At any given time, approximately 20% of the adult population is significantly impacted by pain, with most adults likely to experience pain at some stage during their lifetime. Chronic pain, including arthritis, back pain, diabetic neuropathy, shingles, cancers or injury, costs the Australian economy $140 billion annually. Current treatments options are limited, with ~70% of chronic pain patients not responding to available therapies.
Our inability to effectively treat pain arises from a poor mechanistic understating of pain’s onset, resolution or chronicity, including a limited identification of the proteins regulating these processes. One understood process, however, is that nerve pain is associated with extensive transcriptional changes that persist beyond injury resolution. This indicates an epigenetic mechanism of action. Given the inherent reversibility of epigenetic modification, identifying the enzymes responsible for these modifications and how their role is altered in different pain states, could provide a new approach to treating chronic pain.
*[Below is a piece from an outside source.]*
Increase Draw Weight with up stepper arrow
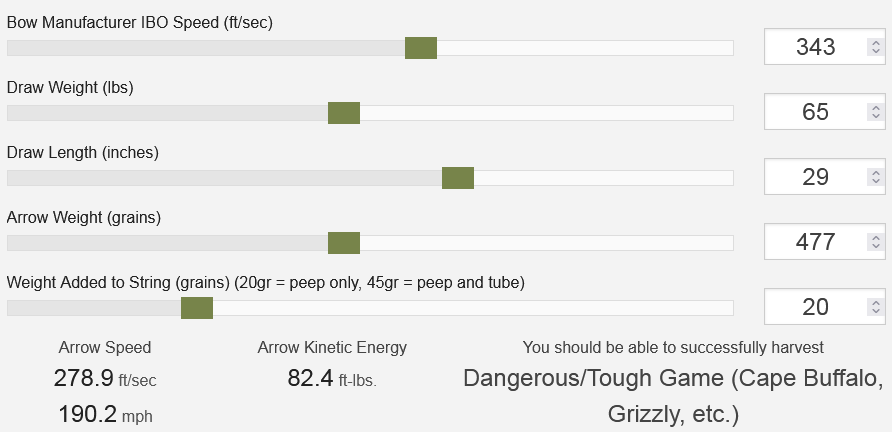click(876, 108)
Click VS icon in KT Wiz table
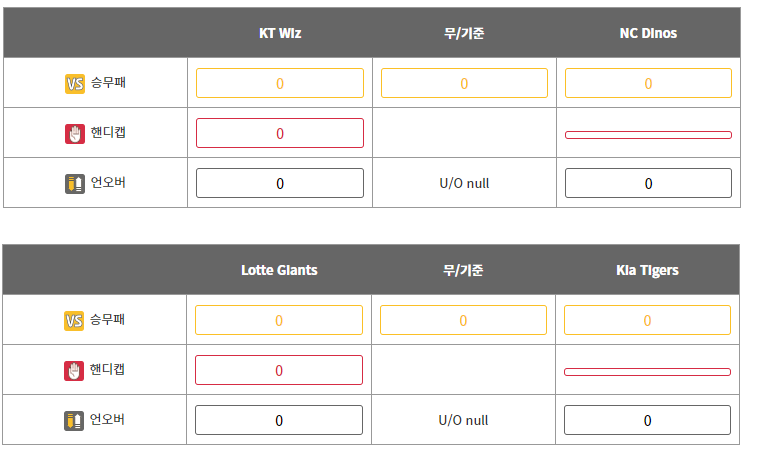The image size is (762, 466). coord(75,84)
We have identified a point mutation in the methyltransferase gene, SETDB2, in human patient who lack pain perception in response to thermal or mechanical stimuli. This role for SETDB2 is conserved from flies through to humans, underscoring its evolutionary importance. Mechanistically, we find that SETDB2 mutation sensitises primary sensory neurons to environmental stress and that SETDB2 interacts with cytoskeletal elements to regulate neurite outgrowth and neuronal connectivity. These findings provide new insights into pain perception and a potentially new avenue for chronic pain treatment in humans.